LLM: What Is a Token?
In NLP (Natural Language Processing) and LLMs (Large Language Models), a token is a basic unit of text — but it’s not always the same as a word.
Think of a token as a building block that the model uses to understand and generate language.
How text gets split into tokens is determined by something called a tokenizer, and the way it splits can vary depending on the system or model.
🔍 Tokens ≠ Words
Here’s the key idea:
Tokens can be whole words, parts of words, or even punctuation marks.
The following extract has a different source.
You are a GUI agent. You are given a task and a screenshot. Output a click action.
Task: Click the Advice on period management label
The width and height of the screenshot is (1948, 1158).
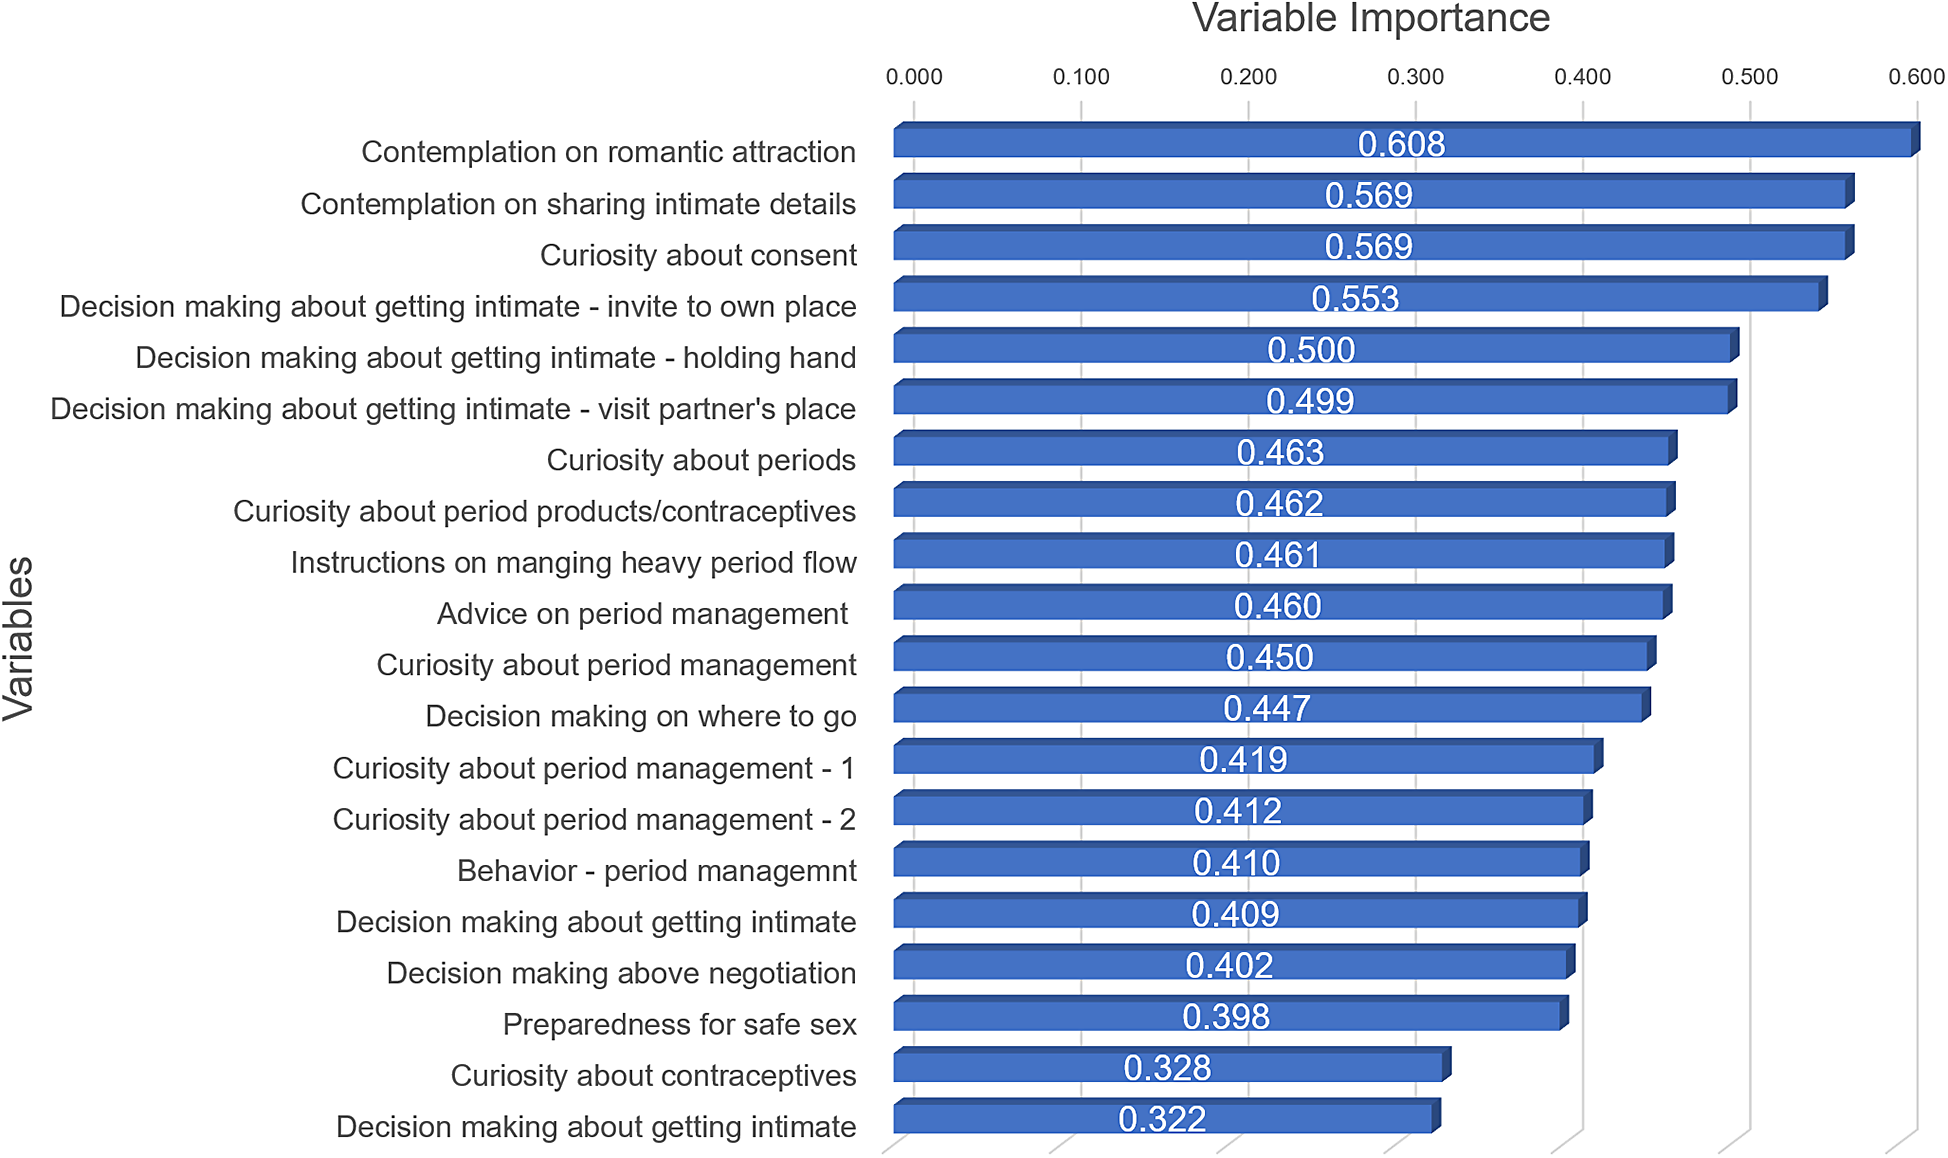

This is especially true for systems like OpenAI’s GPT or Google’s T5, which use what's called subword tokenization.
✅ Example: “unbelievable!”
Depending on the tokenizer, this might be split as:
un
,believ
,able
,!
→ 4 tokens
Whereas a simpler, word-based tokenizer might just do:
unbelievable
,!
→ 2 tokens
And yes — the exclamation mark is its own token too!
✨ Why So Granular?
Tokenizing this way helps models:
Understand unfamiliar or rare words by breaking them into known parts.
Handle different languages or spellings more effectively.
Compress text into consistent units that are easier to train on.
💬 TL;DR
A token is a unit of text used by language models.
It might be a word, part of a word, or even punctuation.
This depends on how the text is broken down by the tokenizer, which is an essential part of how LLMs work.
You don’t need to know all the details of how tokenizers work, but it’s helpful to understand that a 'token' isn’t always the same as a word — it can be a smaller piece of language the system uses behind the scenes.